◆ TASK ◆
Rewrite the items from the line containing "Identify the location of FILE." through the line containing "inkscape is located at coordinates (43, 4).", inclusive, substituting "position" for every "location" and leaving everything else unchanged.

▼▼▼

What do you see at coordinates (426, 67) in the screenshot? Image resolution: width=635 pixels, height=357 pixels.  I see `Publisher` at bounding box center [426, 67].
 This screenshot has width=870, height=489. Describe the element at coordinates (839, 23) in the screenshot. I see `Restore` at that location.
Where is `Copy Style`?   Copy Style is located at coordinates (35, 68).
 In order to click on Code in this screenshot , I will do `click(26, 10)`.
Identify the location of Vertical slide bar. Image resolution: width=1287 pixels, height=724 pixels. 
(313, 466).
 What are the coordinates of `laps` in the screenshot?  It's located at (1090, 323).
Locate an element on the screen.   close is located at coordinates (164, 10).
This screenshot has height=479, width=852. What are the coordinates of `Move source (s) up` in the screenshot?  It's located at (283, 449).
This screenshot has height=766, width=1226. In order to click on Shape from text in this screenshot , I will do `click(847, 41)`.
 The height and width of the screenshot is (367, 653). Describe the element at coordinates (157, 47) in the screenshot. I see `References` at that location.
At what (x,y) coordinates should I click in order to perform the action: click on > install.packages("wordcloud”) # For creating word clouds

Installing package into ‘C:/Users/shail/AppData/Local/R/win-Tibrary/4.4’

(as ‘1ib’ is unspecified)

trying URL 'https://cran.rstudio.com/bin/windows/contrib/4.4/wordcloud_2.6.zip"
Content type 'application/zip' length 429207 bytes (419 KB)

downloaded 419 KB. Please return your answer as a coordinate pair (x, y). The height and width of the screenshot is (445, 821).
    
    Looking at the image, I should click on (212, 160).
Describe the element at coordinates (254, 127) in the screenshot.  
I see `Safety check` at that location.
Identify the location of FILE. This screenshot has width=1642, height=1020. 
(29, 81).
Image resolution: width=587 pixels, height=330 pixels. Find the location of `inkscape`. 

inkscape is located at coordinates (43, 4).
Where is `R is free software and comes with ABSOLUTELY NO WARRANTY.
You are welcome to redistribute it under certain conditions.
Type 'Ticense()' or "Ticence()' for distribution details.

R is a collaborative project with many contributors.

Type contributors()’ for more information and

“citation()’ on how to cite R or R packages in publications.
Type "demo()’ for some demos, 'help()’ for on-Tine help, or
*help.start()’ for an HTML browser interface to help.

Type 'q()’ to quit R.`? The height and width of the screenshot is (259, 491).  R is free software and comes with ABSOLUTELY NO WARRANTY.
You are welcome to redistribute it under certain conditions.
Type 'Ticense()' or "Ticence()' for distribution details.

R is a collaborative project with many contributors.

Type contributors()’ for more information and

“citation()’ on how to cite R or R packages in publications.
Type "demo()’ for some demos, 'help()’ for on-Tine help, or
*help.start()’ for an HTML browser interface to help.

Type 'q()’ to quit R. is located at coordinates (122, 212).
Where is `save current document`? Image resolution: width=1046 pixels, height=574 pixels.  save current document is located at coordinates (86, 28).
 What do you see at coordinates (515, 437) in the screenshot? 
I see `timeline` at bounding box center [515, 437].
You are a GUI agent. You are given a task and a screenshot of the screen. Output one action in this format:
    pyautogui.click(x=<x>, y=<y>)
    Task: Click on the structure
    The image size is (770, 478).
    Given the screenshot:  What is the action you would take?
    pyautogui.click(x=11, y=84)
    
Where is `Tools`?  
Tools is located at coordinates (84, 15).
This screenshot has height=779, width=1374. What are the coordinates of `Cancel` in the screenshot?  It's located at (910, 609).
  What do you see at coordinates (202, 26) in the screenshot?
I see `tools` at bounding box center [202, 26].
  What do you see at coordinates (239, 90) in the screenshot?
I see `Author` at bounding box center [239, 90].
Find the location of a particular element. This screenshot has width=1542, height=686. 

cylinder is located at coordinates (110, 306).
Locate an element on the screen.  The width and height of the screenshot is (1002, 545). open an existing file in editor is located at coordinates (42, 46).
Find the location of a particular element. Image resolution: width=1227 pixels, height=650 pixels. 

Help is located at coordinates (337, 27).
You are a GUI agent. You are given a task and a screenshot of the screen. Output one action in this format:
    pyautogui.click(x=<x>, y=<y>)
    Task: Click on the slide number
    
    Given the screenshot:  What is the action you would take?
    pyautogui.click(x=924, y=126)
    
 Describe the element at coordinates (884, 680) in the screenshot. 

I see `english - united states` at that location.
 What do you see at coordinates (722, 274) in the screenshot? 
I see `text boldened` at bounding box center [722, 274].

▲▲▲

◆ EXERCISE RESULT ◆
Identify the position of FILE. This screenshot has width=1642, height=1020. 
(29, 81).
Image resolution: width=587 pixels, height=330 pixels. Find the position of `inkscape`. 

inkscape is located at coordinates (43, 4).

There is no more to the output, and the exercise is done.